▶ _Source passage_:
───

Péter Magyar’s stunning victory in Hungary’s elections on Sunday, with scenes in Budapest so reminiscent of 1989, has created a wave of hope and relief across Europe. Moving on from Orbán’s far-right EU obstructionism, corruption and collaboration with Putin and Trump is a huge moment. But that it went on over 16 years, with relatively little and rather ineffective pushbacks from the EU, also needs serious reflection.
There is a mixture of lessons to be learnt from the Tisza Party success, both for fighting the far-right, and for tackling deliberate, authoritarian blockers within the EU. But while some serious analysis of the former is already under way, the EU and Brussels look less likely to undertake serious inward-looking criticism of what more could and should have been done. Yet this is vital; the far-right has not disappeared even if it’s received quite a blow.
Magyar has already spoken of repairing relations with the EU, not least to allow the EU’s planned €90 billion loan to Ukraine to go ahead. Hungary’s new leader, as well as dealing with all the politics of his transition into power and tackling the embedded corruption and cronyism left behind by Orbán, will want to move as quickly as possible to get Brussels to unfreeze almost €18 billion, suspended from payment due to EU rule of law concerns. Without a deal, these funds could no longer be available after this August.

───

▶ _Written request_:
Carry on the piece on Hungary's election, starting right after its last sentence. The listing that comes next has nothing to do with this.

▶ _Information provided_:
───

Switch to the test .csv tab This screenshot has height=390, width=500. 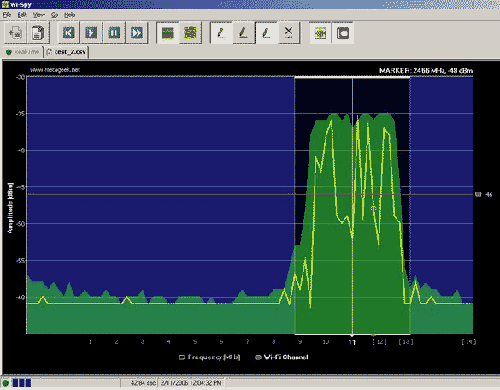[x=66, y=52]
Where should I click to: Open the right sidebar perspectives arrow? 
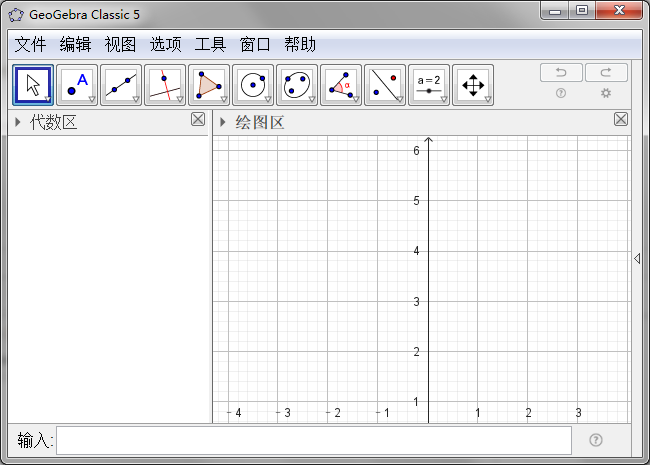point(637,258)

───

▶ _Exercise answer_:
There is a balance to be struck here. The EU will want to support Hungary’s, so-welcome new government. But it will want to see evidence that Péter Magyar can move fast on unpicking key elements of Orban’s nepotistic system. Yet, there is an associated risk here that if the EU goes for an overly nit-picking approach, it could dent the extraordinary good-will and optimistic dynamic in Hungary’s politics in the wake of Sunday’s elections. The EU’s leaders will need to keep a political eye on the detailed investigation that the Commission’s officials will do – necessary investigations but ones that can easily (as they have in the past) veer into patronising demands with knock-on political impacts in domestic politics.
New Momentum on Enlargement?
Hungary’s new government-to-be is good news across many headings. Anything not welcome by the Trump and Putin twins is a big plus, given the disastrous US/Israeli war in the Middle East, and especially for Ukraine in the face of Russia’s ongoing war.
Orbán had, of course, been determinedly blocking Ukraine’s progress in EU accession talks. Magyar is not expected to be pro-Ukraine’s rapid accession – but nor are many other EU states. But if accession talks can now go forward across different areas, that will be a real plus.
The wider problem with the EU’s enlargement process is the sense that it has stalled through lack of political will and a range of obstacles that loom ahead. Montenegro and Albania are leading the current set of EU accession candidates. But given that France has to either have a referendum or get a two-thirds majority in parliament for a new accession, this is unlikely to happen any time soon. Other member states’ politics and elections will play into this too.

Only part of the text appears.